- **TASK DIRECTIONS**
Can you write out, word for word, the lines of the items below, starting at the line that contains "Switch library to" and ending at the line that contains "Image resolution: width=1345"?

- **GIVEN DATA**
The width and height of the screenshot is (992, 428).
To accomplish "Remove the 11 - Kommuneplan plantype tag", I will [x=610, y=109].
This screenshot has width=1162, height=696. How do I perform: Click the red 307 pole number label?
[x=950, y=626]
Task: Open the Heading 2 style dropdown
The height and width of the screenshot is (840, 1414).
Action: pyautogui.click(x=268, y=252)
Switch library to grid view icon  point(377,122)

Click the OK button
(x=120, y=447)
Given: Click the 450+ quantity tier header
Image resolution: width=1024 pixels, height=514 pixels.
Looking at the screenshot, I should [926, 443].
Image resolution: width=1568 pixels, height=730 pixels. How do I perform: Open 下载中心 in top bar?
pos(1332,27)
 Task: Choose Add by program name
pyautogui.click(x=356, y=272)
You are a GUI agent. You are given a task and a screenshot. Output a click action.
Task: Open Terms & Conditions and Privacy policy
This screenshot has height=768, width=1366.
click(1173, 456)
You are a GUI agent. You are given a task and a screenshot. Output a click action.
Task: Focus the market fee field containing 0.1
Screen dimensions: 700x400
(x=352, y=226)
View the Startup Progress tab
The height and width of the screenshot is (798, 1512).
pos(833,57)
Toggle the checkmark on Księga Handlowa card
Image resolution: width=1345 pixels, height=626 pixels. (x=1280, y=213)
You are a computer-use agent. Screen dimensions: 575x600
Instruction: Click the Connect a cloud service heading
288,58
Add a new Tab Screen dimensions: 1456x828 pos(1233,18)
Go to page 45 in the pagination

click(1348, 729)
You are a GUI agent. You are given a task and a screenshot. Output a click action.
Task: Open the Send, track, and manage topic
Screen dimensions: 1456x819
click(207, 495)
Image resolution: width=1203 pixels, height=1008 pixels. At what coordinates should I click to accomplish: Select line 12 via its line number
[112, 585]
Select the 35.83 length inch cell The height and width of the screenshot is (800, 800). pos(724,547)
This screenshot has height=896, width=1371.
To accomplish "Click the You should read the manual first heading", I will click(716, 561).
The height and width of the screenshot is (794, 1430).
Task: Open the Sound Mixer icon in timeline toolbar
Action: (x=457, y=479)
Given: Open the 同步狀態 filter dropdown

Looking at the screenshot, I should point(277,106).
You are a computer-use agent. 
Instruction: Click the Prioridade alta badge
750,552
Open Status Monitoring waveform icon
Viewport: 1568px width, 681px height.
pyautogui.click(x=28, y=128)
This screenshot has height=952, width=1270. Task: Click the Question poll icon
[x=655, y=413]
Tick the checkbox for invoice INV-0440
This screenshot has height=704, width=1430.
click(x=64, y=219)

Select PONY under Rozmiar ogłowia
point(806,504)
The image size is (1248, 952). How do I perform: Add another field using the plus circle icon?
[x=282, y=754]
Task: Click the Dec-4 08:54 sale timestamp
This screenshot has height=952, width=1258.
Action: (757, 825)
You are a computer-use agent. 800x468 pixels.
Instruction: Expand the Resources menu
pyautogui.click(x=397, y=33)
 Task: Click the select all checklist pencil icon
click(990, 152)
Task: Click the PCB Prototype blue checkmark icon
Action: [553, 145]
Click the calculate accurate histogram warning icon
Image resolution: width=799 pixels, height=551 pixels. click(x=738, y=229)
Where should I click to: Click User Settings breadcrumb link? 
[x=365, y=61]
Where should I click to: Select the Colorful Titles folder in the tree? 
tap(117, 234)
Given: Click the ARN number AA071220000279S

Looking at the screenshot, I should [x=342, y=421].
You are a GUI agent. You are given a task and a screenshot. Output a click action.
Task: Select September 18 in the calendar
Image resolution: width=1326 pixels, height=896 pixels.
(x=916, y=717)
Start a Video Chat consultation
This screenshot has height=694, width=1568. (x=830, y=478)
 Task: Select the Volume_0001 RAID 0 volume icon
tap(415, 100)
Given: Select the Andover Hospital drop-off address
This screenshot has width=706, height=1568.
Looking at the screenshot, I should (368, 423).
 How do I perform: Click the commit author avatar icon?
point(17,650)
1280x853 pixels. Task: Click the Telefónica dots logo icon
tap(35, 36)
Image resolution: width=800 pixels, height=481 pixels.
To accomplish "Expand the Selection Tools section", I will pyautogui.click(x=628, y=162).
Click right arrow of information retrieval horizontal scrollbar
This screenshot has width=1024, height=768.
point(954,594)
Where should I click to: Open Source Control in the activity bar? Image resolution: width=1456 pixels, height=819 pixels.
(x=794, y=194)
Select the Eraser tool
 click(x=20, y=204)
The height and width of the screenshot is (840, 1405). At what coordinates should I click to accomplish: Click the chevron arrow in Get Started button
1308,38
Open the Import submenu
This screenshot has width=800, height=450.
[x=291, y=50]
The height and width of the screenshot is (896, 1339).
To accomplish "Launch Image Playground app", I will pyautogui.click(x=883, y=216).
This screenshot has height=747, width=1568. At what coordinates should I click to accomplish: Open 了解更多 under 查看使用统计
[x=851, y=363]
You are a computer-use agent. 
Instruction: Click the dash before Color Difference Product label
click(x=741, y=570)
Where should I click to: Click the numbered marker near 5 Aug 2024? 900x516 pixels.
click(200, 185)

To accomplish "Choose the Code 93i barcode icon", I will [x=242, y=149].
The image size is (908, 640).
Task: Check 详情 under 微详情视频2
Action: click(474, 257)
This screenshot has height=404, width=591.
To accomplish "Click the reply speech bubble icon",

- **THE OUTPUT**
Switch library to grid view icon  point(377,122)

Click the OK button
(x=120, y=447)
Given: Click the 450+ quantity tier header
Image resolution: width=1024 pixels, height=514 pixels.
Looking at the screenshot, I should [926, 443].
Image resolution: width=1568 pixels, height=730 pixels. How do I perform: Open 下载中心 in top bar?
pos(1332,27)
 Task: Choose Add by program name
pyautogui.click(x=356, y=272)
You are a GUI agent. You are given a task and a screenshot. Output a click action.
Task: Open Terms & Conditions and Privacy policy
This screenshot has height=768, width=1366.
click(1173, 456)
You are a GUI agent. You are given a task and a screenshot. Output a click action.
Task: Focus the market fee field containing 0.1
Screen dimensions: 700x400
(x=352, y=226)
View the Startup Progress tab
The height and width of the screenshot is (798, 1512).
pos(833,57)
Toggle the checkmark on Księga Handlowa card
Image resolution: width=1345 pixels, height=626 pixels. (x=1280, y=213)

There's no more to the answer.